PROBLEM TO SOLVE → Print out the data below in full and exactly, skipping the pictures.

Records contained in a dataset →
-*-*-
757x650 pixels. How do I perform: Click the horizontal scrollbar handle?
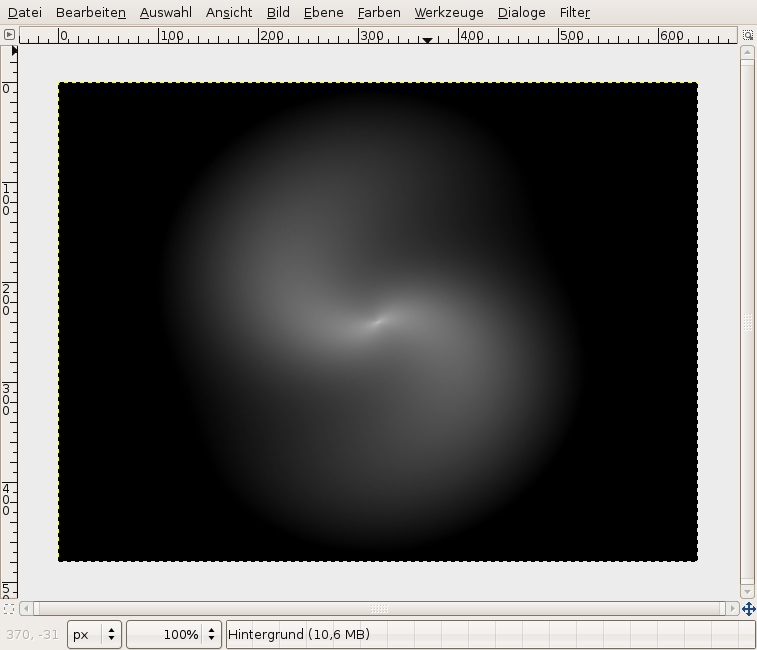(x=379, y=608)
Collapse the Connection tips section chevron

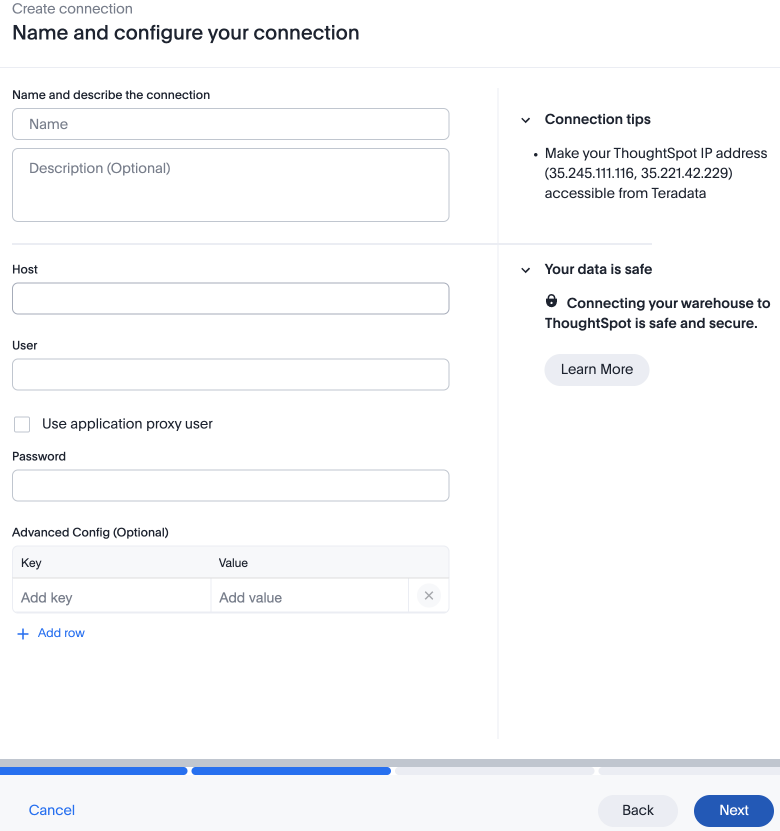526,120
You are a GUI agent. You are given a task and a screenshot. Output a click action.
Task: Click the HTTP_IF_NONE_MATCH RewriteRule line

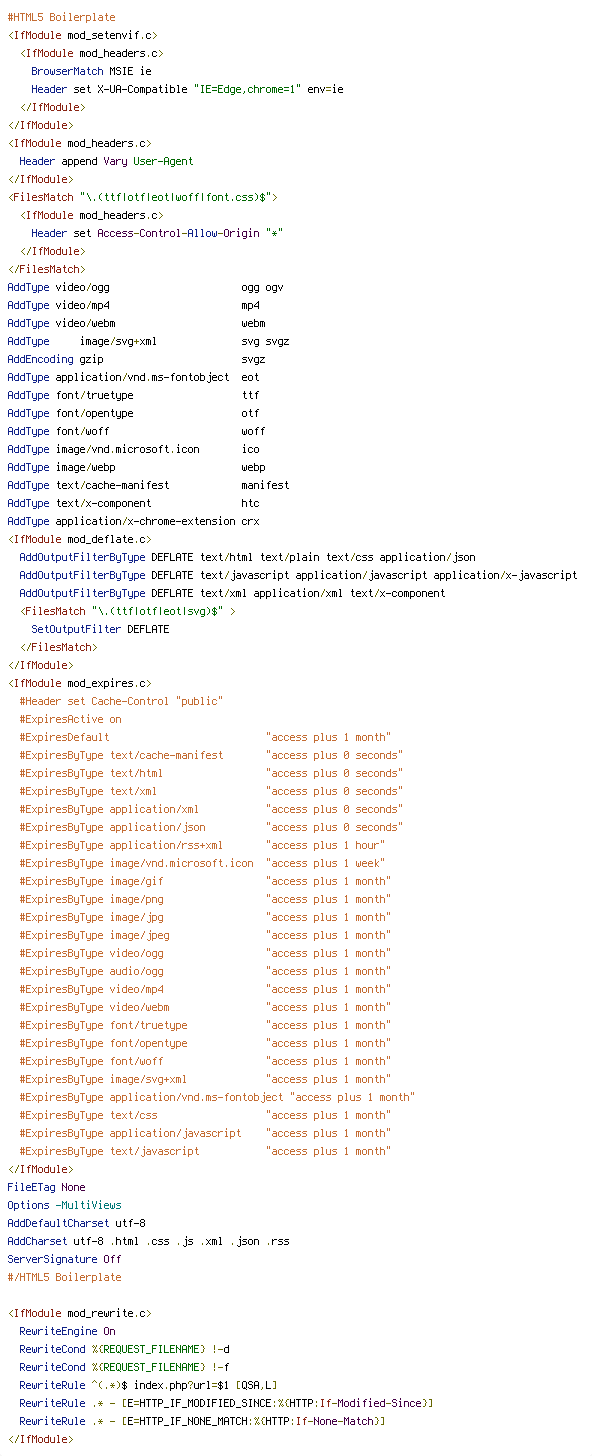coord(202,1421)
-*-*-
YOUR RESPONSE →
757x650 pixels. How do I perform: Click the horizontal scrollbar handle?
(x=379, y=608)
Collapse the Connection tips section chevron

526,120
You are a GUI agent. You are given a task and a screenshot. Output a click action.
Task: Click the HTTP_IF_NONE_MATCH RewriteRule line

coord(202,1421)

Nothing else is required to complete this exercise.